Son las 3:27 am. Luisa lloriquea un poco; debe querer una mema. 'Me toca a mí', pienso y me dispongo a levantarme para agarrar la mema de la conservadora que todas las noches llevamos al cuarto.

Por Federico Petersen para Baby Dove

Son las 3:27 am.

Luisa lloriquea un poco; debe querer una mema. "Me toca a mí", pienso y me dispongo a levantarme para agarrar la mema de la conservadora que todas las noches llevamos al cuarto (antes se llamaba "nuestro cuarto") donde estamos intentando dormir los cuatro, perra incluida, y me caigo de la cama.

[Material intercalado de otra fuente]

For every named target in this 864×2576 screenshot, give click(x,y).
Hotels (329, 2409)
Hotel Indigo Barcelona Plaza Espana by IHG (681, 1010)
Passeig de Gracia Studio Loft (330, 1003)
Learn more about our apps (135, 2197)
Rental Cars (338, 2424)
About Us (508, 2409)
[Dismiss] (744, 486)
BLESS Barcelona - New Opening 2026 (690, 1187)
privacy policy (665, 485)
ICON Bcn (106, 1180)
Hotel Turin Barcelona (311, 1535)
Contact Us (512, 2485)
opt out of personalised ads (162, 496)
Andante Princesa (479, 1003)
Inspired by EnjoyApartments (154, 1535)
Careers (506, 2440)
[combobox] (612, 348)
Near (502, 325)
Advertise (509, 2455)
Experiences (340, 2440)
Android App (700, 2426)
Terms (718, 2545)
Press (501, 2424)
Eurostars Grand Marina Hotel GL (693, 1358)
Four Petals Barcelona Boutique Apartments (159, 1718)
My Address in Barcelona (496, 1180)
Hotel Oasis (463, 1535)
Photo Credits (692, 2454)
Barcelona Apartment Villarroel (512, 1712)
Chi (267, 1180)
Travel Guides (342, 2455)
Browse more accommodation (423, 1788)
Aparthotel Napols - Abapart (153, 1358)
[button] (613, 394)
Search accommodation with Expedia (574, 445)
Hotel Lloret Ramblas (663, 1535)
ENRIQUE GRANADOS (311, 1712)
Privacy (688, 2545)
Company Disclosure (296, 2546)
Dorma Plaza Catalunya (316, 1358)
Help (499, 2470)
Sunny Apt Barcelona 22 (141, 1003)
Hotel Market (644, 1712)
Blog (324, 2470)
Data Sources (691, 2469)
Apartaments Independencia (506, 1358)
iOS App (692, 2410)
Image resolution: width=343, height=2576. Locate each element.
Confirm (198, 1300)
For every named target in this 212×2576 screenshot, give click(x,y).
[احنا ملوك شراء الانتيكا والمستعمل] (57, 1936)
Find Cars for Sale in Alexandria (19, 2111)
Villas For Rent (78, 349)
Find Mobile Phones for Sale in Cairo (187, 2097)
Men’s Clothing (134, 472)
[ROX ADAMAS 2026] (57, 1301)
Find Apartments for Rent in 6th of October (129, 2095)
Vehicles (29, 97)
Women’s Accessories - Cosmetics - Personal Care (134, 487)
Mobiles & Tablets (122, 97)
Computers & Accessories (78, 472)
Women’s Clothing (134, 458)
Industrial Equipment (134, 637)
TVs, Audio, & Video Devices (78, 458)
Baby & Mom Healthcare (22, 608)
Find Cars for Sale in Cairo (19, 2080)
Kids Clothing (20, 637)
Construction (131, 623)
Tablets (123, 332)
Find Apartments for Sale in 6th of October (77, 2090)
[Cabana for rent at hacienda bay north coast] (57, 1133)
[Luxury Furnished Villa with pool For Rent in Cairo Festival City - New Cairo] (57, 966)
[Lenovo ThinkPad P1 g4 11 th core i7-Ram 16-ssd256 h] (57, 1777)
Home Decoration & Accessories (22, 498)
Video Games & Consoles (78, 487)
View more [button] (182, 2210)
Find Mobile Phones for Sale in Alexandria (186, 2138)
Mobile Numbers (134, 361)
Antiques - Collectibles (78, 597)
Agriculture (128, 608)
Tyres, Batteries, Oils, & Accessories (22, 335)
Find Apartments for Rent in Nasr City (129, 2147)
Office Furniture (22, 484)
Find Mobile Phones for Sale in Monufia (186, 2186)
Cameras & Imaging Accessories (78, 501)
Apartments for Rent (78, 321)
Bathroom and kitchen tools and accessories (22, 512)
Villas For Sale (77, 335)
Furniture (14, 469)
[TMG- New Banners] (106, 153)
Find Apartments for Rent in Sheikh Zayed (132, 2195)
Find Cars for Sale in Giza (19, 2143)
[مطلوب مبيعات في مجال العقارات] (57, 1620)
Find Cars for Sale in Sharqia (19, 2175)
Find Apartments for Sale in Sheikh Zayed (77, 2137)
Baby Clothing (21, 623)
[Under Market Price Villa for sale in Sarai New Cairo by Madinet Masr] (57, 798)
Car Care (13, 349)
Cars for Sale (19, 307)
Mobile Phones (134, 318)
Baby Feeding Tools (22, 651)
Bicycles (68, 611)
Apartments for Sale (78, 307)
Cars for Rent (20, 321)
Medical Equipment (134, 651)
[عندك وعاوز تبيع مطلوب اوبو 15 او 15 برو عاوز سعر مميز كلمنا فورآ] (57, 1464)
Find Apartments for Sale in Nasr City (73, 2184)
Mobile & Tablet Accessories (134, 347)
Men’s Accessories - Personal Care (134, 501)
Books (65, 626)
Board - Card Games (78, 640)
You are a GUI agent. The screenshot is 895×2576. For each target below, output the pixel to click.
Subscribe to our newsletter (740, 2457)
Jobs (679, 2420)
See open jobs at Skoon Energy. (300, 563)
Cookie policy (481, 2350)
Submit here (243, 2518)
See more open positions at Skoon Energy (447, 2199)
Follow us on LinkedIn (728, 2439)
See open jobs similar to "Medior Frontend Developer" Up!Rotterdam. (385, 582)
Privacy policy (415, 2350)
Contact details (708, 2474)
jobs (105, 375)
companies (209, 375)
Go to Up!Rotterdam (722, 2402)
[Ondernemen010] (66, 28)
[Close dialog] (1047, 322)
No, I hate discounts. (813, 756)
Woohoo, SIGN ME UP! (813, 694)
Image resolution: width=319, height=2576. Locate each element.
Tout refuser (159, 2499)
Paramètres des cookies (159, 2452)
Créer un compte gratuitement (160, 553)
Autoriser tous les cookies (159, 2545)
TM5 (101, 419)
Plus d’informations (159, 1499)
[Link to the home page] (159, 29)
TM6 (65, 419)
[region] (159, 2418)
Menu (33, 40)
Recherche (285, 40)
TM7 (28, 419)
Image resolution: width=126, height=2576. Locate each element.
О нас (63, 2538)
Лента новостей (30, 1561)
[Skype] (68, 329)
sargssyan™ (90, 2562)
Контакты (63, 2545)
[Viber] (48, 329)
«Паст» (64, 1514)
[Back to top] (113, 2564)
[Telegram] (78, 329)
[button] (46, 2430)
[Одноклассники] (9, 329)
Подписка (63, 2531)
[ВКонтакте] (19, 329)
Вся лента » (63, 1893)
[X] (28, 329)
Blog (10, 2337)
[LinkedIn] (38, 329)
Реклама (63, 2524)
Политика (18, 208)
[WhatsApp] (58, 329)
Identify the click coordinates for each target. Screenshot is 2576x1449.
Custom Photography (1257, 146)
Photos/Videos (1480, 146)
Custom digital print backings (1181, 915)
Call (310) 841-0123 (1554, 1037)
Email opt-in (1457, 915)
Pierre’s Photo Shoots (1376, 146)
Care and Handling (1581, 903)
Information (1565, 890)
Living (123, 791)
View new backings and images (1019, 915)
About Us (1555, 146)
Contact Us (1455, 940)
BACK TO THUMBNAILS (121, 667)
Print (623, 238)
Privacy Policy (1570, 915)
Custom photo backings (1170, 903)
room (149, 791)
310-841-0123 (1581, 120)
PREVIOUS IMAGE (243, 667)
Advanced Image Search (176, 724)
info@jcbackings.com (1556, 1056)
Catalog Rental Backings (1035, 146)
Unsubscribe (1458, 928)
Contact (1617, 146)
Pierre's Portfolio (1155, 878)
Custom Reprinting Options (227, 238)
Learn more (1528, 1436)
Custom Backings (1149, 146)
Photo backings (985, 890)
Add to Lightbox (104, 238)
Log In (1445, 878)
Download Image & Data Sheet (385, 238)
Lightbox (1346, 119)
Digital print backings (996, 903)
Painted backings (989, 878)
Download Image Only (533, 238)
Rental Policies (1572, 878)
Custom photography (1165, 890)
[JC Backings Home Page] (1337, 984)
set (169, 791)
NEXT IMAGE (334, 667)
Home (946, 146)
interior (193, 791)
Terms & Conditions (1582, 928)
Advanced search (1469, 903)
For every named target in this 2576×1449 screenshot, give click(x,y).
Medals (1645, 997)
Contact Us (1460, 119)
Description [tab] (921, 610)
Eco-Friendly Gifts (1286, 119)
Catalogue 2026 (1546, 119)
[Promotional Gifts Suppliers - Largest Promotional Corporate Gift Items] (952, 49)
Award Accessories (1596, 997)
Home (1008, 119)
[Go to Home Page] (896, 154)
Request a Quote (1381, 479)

No entiendo nada; estoy medio dormido (muy, estoy muy dormido) y ahora además de sueño, el brazo derecho tan o más dormido que yo y la espalda a la miseria, tengo un golpe en el brazo despierto (digo, el izquierdo).

No hay tiempo para lamentarse ni entender mucho. Al final de cuentas no pasó nada grave, solo me di un golpe y es importante darle la mema a Luisa lo antes posible para que no se desvele llorando (eso sí sería grave), además de intentar que Nani no se despierte (ella ya le dio otra mema hará dos horas o menos y yo apenas me enteré).

Ya con Luisa en mis brazos y con Nani y Tila aún durmiendo, mientras le doy la mema empiezo a evaluar la situación y sacar algunas conclusiones: la primera es que creo que lo logré; creo que Luisa se va a terminar esta mema (quizás ni llegue a terminarla) y se vuelva a dormir tranquilamente durante un par de horas más.

La segunda es que me caí porque estaba durmiendo al revés, más o menos.

"Al revés" porque mis pies estaban donde normalmente iría mi cabeza (mi almohada) y mi cabeza apoyada en un almohadoncito a los pies de la cama donde me atendían, a turnos, los de Nani y los de Luisa.

Y "más o menos" porque debajo de mí, hechas un nudo, estaban las sábanas y el acolchado que tendrían que haber estado arriba mío, abrigándome, en vez de estar esculpiendo una nueva forma a mis vertebras y cadera. Además, tampoco estaba recto o derecho, digamos, por más que estuviera al revés; mi cuerpo estaba como haciendo una curva, de costado, bordeando el ángulo de 90 grados de la esquina de la cama (por eso el brazo derecho dormido y la espalda a la miseria).

Habrán pasado 15 minutos desde que empecé a murmurar mecánicamente el arrorró y darle la mema; Luisa se durmió pero sigue moviendo las manitos y los dedos. Mi lado tierno piensa "me muero, me está haciendo mimitos". Mi lado empírico piensa "hay que cortarle las uñas urgente o va a degollar a alguien".

La acuesto con la destreza de un ninja, chequeo que efectivamente esté dormida (lo está), vuelvo sigilosamente a mi posición seudo-fetal y pienso "soy un crack; tengo por lo menos dos horitas de sueño por delante antes de que se vuelva a despertar, estoy de fiesta".

De golpe son casi las 4 de la mañana y el pensamiento que aflora es algo diferente: "no te puedo creer que me desvelé otra vez".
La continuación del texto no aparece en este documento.